I'm not usually on the avian forum, but I do keep (9) canaries :flrt:. 
My mum bought them Beaphar Insect food, which states that it can be given to canaries. Now, what I would like to know is this: Can they be given live mini mealworms, as these are in this feed. would this harm them in anyway?


Many thanks if you can help  :2thumb:


----------



## pigglywiggly

are they eating the dried ones?
i feed big ones to my quails so i dont see why not?


----------



## Helly2010

pigglywiggly said:


> are they eating the dried ones?
> i feed big ones to my quails so i dont see why not?

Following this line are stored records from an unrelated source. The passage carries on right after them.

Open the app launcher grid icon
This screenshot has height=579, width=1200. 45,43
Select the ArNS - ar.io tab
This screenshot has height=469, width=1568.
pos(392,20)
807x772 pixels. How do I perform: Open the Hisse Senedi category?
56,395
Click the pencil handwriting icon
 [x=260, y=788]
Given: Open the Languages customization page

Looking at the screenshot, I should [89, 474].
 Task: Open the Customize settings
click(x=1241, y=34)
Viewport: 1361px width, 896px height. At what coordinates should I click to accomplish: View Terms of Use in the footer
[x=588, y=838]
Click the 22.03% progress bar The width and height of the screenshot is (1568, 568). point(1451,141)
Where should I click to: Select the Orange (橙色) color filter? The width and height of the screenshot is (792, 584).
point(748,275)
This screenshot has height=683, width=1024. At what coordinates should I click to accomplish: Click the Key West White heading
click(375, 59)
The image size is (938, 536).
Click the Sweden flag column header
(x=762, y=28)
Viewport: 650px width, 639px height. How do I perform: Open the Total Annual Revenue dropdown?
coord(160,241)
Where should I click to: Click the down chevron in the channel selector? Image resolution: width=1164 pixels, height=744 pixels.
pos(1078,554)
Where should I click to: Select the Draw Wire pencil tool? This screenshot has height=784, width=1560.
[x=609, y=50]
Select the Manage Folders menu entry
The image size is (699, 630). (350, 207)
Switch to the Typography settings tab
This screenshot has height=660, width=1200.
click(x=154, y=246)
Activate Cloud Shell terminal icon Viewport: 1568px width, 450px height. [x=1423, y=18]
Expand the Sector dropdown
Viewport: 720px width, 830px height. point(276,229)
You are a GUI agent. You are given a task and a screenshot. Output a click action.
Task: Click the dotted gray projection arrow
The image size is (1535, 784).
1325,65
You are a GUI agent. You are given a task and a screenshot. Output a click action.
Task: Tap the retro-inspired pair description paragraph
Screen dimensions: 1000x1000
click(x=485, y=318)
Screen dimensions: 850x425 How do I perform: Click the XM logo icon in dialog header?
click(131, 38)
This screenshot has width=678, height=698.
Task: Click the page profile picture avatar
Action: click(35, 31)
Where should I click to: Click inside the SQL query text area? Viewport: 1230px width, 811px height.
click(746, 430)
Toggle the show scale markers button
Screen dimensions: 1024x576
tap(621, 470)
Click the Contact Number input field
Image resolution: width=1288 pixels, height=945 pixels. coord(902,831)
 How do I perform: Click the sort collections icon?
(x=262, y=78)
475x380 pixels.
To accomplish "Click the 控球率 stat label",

They do seem to be - some of my little ones went straight for it after cleaning today. i thought I might put them in a dish and see! :lol2: Thanks for coming back to me - I can't see why not either, but wanted to check : victory:

Helen 
xx


----------



## corvid2e1

most finches do not just eat seed in the wild as many people assume, they will all eat the ocasional insect as well. some species seem to be more intrested than others, my canaries used to eat them but were not always all that bothered, where as my goldfinches would clear up as many as you could give them! often won't eat the whole thing, just crack the head like a seed and chew out all the guts. they enjoy it though, worth giving it a try, certanly won't do them any harm. Not insects, but mine also used to love a whole parsly plant, or other herb you can buy to grow. Just put the whole thing in with them and see how long it lasts!


----------